PROBLEM TO SOLVE
Go through the records below and return each line that has "Click" in it.

SOURCE MATERIAL
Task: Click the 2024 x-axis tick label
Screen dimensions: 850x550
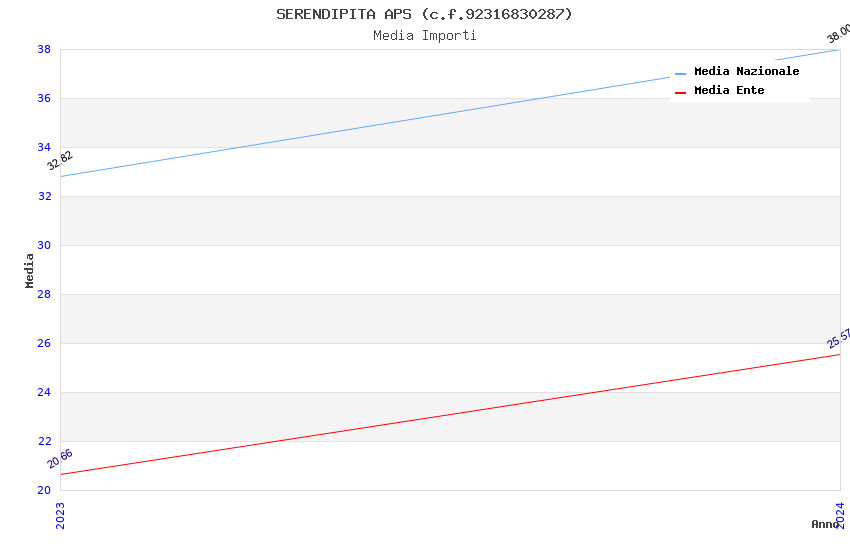Action: [840, 515]
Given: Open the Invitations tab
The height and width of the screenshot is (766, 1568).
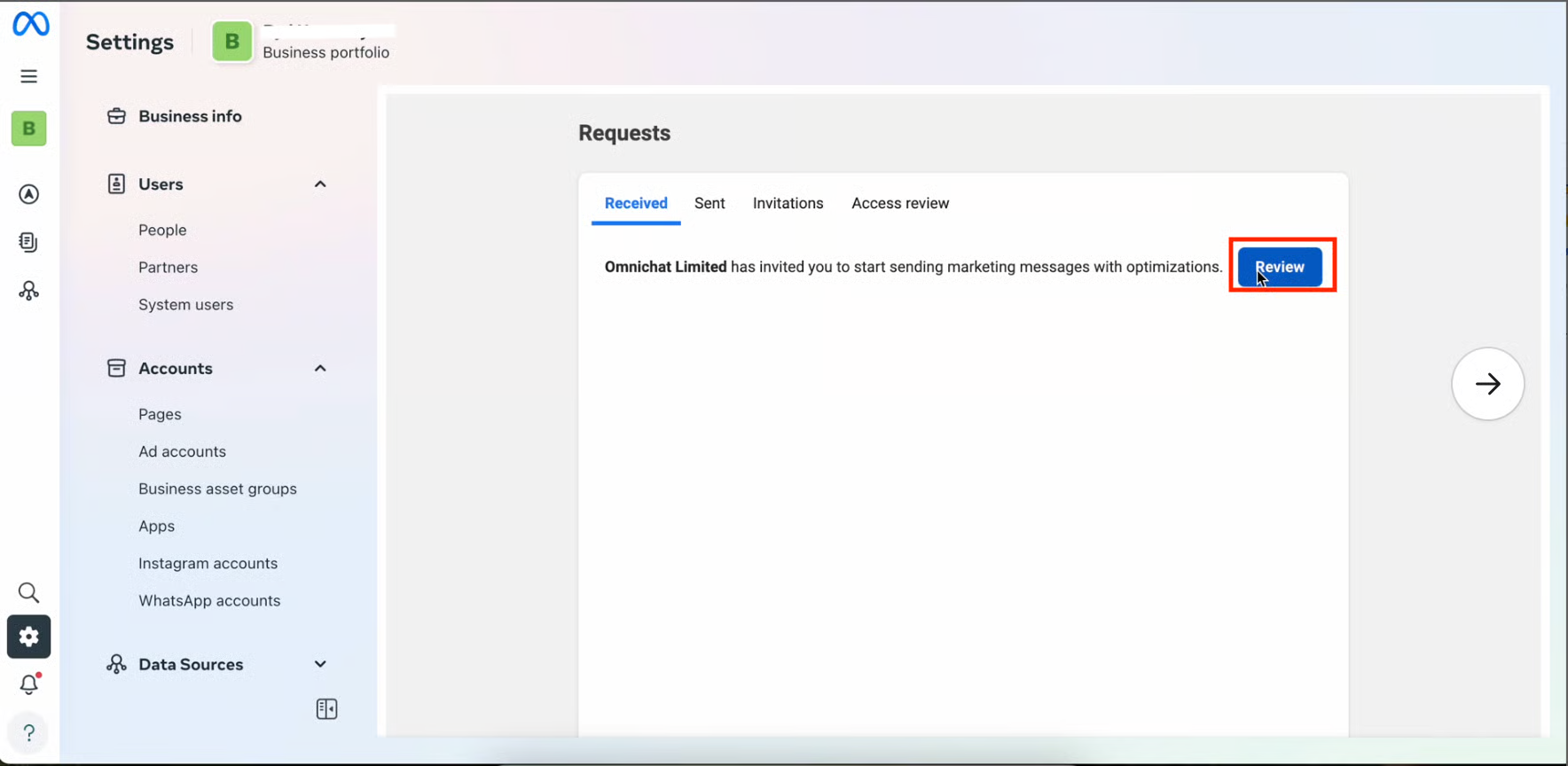Looking at the screenshot, I should tap(788, 203).
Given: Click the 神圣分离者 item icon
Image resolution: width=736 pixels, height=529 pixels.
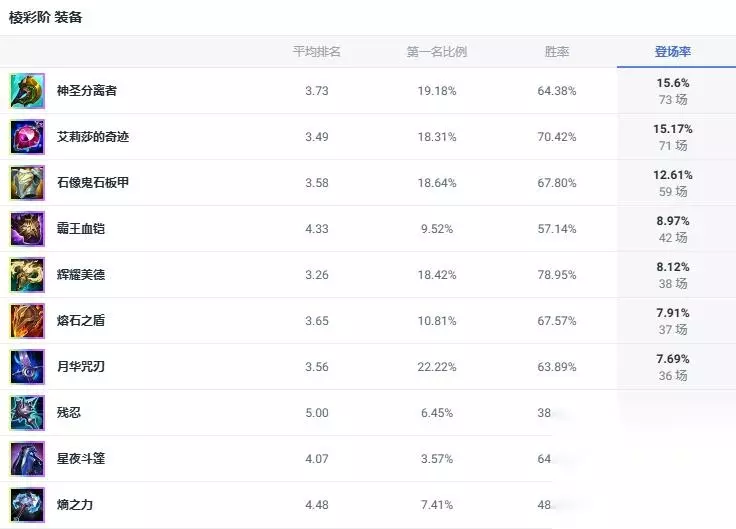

YOUR SOLUTION
Task: Click the 2024 x-axis tick label
Given: Click the 神圣分离者 item icon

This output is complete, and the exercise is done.